Pharmacokinetic data
- Duration of action: 15–30 hours

Identifiers
- IUPAC name 1-(2,5-dimethoxy-4-propylsulfanylphenyl)propan-2-amine;
- CAS Number: 207740-16-7;
- PubChem CID: 11197521;
- ChemSpider: 9372590;
- UNII: RB42O7HM6C;
- ChEMBL: ChEMBL341318;
- CompTox Dashboard (EPA): DTXSID901043214 ;

Chemical and physical data
- Formula: C_{14}H_{23}NO_{2}S
- Molar mass: 269.40 g·mol^{−1}
- 3D model (JSmol): Interactive image;
- SMILES CCCSC1=C(C=C(C(=C1)OC)CC(C)N)OC;
- InChI InChI=1S/C14H23NO2S/c1-5-6-18-14-9-12(16-3)11(7-10(2)15)8-13(14)17-4/h8-10H,5-7,15H2,1-4H3; Key:XHWDHFUBCVWXDZ-UHFFFAOYSA-N;

= Aleph-7 =

Aleph-7, or ALEPH-7, also known as 4-propylthio-2,5-dimethoxyamphetamine, is a psychedelic drug of the phenethylamine, amphetamine, and DOx families. It is one of the Aleph series of compounds.

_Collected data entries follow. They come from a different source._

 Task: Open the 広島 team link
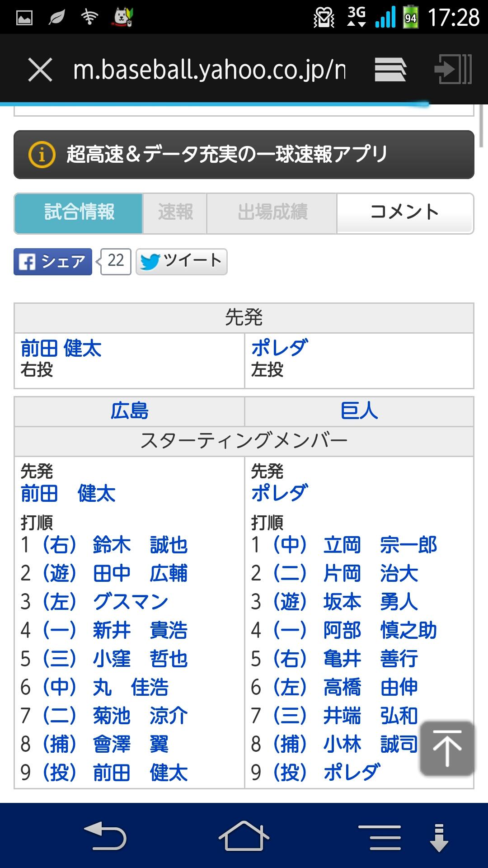click(x=130, y=411)
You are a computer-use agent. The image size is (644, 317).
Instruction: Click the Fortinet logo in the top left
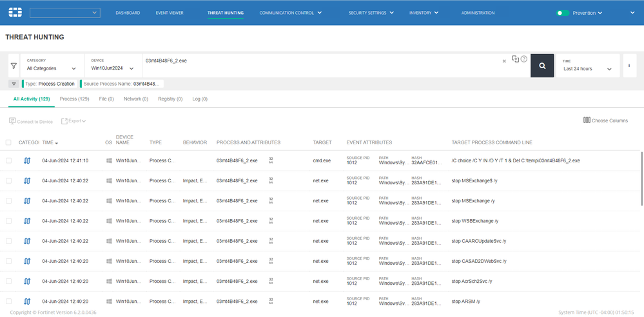[x=14, y=12]
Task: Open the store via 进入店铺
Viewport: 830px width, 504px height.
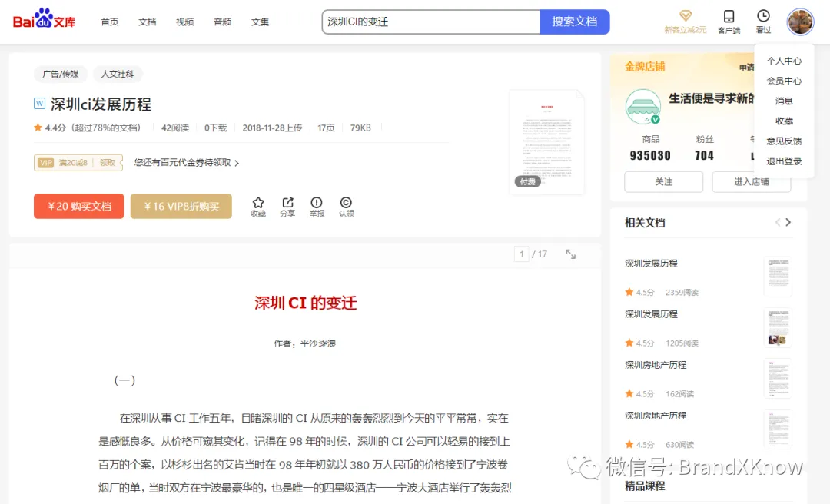Action: (752, 182)
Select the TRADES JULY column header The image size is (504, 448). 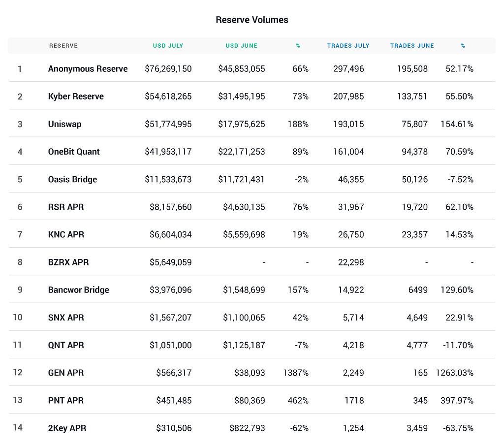[348, 46]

In his book PiHKAL (Phenethylamines I Have Known and Loved), Alexander Shulgin lists Aleph-7's dose as 4 to 7 mg orally and its duration as 15 to 30 hours. The effects of Aleph-7 have been reported to include strangeness, slight visual changes, intense but difficult to describe altered states of consciousness, everything feeling "preprogrammed", emotional changes, negative reactions, unwillingness to take the drug again, relaxation, and paresthesia, among others. It was said to produce a "Beth state", defined as a state of uncaring, anhedonia, and emotionlesssness. Many other drugs are also said to have a touch of such a state, but Aleph-7 to have more of it than most.

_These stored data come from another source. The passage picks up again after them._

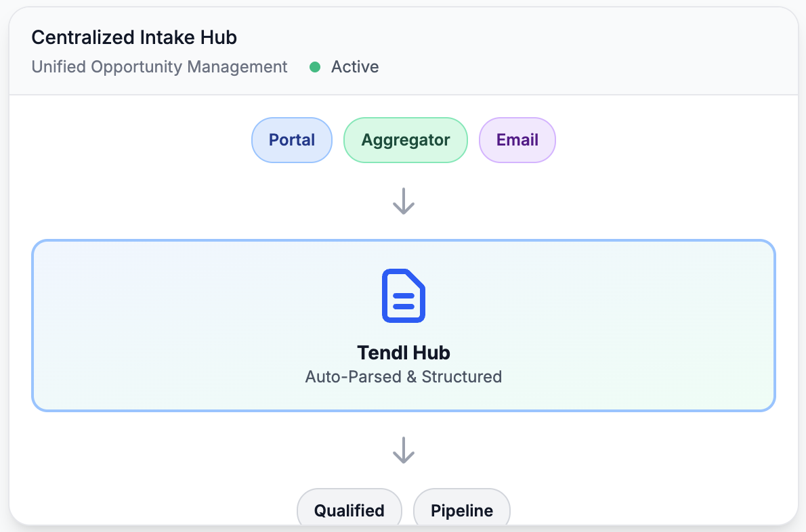Open the Qualified output pill
Viewport: 806px width, 532px height.
[x=349, y=510]
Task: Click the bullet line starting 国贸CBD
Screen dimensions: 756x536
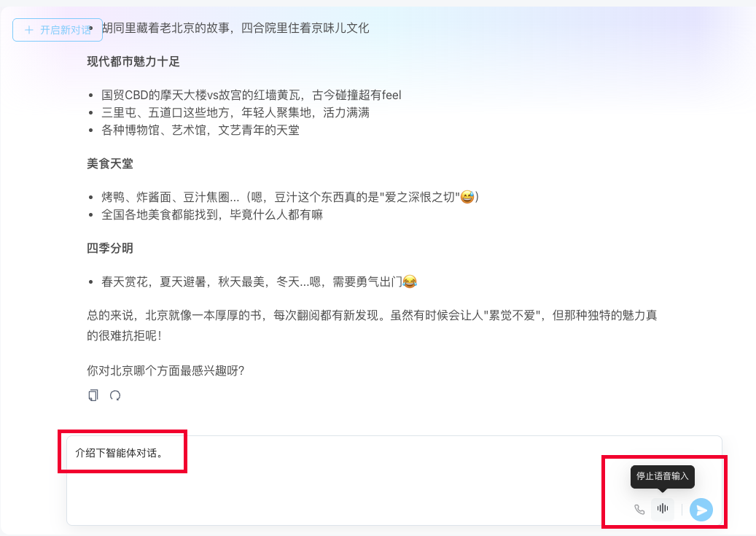Action: [x=252, y=95]
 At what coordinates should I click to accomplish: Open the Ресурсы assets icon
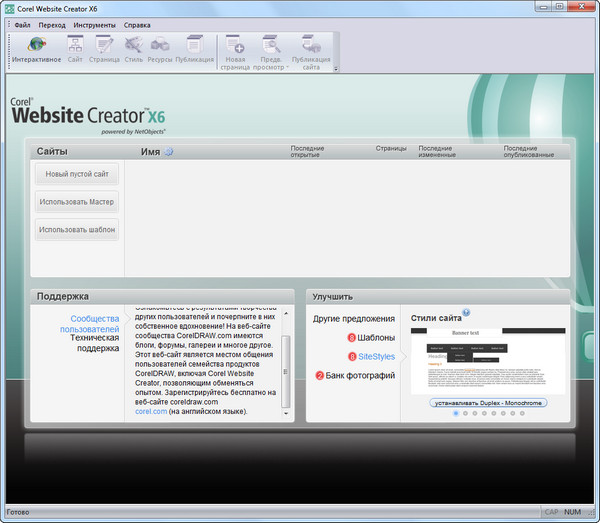pyautogui.click(x=160, y=47)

It is a potent agonist of the serotonin 5-HT_{2A} receptor, with an EC_{50} of 2.2 to 7.6 nM and an E_{max} of 116 to 189%. The drug is also a weak monoamine oxidase inhibitor (MAOI), specifically a reversible inhibitor of MAO-A (RIMA), with an IC_{50} of 2.4 μM.

The chemical synthesis of Aleph-7 has been described.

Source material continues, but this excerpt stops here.